*** Opening of Available data ***

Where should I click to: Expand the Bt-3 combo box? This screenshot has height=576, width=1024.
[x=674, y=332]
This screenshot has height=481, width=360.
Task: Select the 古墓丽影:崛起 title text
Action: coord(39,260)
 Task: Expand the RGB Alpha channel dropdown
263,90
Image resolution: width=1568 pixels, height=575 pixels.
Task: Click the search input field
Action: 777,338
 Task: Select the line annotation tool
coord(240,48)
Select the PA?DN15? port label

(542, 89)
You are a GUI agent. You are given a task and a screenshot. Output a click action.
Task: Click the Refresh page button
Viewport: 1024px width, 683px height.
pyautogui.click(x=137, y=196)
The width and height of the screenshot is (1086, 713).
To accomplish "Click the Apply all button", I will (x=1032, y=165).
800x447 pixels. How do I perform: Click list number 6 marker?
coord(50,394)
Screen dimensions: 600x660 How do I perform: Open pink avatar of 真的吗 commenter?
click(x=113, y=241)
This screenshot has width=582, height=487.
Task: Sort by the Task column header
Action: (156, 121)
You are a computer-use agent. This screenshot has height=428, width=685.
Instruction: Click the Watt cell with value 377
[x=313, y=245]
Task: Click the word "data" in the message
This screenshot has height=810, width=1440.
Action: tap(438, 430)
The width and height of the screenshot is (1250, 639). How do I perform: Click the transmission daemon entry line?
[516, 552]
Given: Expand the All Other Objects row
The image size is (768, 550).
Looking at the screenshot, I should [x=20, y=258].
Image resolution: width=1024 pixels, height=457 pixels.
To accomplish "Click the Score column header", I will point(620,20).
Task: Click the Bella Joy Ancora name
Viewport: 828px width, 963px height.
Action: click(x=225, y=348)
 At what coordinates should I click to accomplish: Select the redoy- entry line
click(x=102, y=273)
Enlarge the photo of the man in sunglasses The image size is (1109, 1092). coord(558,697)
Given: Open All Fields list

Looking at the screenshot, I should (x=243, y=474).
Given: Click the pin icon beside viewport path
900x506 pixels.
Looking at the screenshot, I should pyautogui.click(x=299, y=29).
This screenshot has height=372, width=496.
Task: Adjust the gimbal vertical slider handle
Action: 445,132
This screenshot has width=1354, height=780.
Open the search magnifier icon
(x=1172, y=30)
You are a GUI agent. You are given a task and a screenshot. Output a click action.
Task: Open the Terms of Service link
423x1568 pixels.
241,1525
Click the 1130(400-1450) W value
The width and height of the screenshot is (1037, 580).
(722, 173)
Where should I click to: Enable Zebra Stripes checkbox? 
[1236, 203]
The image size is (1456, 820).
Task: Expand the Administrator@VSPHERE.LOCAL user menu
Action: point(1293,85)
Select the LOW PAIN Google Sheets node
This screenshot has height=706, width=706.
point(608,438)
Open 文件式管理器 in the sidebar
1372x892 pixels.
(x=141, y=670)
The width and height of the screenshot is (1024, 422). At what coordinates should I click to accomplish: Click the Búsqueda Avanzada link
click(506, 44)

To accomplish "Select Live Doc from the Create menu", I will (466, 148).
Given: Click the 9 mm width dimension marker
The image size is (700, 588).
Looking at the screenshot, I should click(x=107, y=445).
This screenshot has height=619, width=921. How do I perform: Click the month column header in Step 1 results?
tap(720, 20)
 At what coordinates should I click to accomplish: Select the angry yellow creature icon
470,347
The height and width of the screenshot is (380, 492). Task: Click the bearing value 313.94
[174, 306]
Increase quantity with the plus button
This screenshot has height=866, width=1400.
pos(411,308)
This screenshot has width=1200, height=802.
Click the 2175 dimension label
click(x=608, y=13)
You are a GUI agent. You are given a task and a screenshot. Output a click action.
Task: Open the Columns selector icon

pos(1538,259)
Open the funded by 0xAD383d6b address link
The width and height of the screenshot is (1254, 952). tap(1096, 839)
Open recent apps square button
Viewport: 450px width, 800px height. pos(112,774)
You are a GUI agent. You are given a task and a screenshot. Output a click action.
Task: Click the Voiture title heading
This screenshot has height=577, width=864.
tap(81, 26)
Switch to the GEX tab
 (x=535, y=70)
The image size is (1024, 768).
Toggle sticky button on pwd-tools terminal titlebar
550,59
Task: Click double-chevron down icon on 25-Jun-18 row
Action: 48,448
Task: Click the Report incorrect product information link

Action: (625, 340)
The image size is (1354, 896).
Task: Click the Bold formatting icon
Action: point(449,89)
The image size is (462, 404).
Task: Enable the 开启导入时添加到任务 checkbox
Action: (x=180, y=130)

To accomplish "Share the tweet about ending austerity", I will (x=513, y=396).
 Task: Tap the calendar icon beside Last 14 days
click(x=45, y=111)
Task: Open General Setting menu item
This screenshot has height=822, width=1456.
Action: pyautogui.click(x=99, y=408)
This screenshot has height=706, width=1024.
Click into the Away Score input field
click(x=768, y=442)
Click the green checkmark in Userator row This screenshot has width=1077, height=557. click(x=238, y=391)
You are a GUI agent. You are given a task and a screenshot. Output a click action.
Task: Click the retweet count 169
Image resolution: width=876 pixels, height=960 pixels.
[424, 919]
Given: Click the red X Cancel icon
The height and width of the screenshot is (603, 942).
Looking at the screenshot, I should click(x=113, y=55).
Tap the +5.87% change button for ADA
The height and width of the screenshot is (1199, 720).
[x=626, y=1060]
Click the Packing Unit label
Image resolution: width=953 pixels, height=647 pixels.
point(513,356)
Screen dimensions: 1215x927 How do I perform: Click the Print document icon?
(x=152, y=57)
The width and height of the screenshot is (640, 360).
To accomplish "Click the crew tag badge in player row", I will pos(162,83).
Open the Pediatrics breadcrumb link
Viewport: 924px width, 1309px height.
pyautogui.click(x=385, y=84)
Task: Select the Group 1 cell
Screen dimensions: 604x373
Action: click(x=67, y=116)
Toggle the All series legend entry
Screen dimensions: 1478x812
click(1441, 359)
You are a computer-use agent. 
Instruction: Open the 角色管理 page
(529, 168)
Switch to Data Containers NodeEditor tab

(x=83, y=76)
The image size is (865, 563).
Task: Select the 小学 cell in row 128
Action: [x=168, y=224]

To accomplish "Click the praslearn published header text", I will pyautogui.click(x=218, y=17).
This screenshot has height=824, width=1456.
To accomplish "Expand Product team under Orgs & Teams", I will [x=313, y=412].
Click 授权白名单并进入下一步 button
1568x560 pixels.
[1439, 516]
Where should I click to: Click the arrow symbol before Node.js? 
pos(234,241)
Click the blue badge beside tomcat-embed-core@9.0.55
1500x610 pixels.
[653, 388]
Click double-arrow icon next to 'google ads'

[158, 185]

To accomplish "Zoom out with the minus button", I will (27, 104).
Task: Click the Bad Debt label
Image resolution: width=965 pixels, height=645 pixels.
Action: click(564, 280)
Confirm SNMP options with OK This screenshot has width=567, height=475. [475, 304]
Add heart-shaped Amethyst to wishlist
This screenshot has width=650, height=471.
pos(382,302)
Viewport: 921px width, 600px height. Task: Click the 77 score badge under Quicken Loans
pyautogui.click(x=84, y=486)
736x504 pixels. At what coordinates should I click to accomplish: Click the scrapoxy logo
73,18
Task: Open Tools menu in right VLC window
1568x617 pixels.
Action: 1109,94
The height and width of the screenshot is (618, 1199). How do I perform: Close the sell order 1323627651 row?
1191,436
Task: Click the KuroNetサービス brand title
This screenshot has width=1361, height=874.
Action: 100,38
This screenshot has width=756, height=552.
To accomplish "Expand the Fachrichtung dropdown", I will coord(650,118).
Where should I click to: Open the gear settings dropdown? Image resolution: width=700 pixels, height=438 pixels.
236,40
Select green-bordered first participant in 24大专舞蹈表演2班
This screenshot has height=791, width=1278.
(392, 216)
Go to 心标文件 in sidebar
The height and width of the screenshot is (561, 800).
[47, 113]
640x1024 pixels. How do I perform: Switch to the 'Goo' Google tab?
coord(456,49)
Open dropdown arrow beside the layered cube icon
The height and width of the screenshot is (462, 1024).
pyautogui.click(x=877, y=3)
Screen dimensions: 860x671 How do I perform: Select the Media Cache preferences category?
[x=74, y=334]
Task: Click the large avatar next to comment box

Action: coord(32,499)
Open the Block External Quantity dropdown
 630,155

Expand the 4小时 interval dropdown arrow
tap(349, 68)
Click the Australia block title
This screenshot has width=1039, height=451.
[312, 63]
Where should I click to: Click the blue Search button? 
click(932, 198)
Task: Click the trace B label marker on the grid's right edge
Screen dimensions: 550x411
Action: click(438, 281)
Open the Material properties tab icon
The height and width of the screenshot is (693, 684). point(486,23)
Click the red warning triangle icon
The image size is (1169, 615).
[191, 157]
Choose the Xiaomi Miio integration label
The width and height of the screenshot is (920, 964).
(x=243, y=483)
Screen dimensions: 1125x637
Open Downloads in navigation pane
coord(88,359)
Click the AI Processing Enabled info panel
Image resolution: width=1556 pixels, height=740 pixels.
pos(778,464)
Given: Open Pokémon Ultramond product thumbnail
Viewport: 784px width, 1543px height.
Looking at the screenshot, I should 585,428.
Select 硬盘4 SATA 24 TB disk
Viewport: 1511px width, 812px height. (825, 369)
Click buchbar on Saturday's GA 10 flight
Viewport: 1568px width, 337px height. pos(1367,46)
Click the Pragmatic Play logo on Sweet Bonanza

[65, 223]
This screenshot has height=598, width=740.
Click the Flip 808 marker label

*** Close of Available data ***

Copy out every line of the entries where the string "computer" shows up.

## Response to the task
You are a computer-use agent. This screenshot has height=428, width=685.
You are a computer-use agent. 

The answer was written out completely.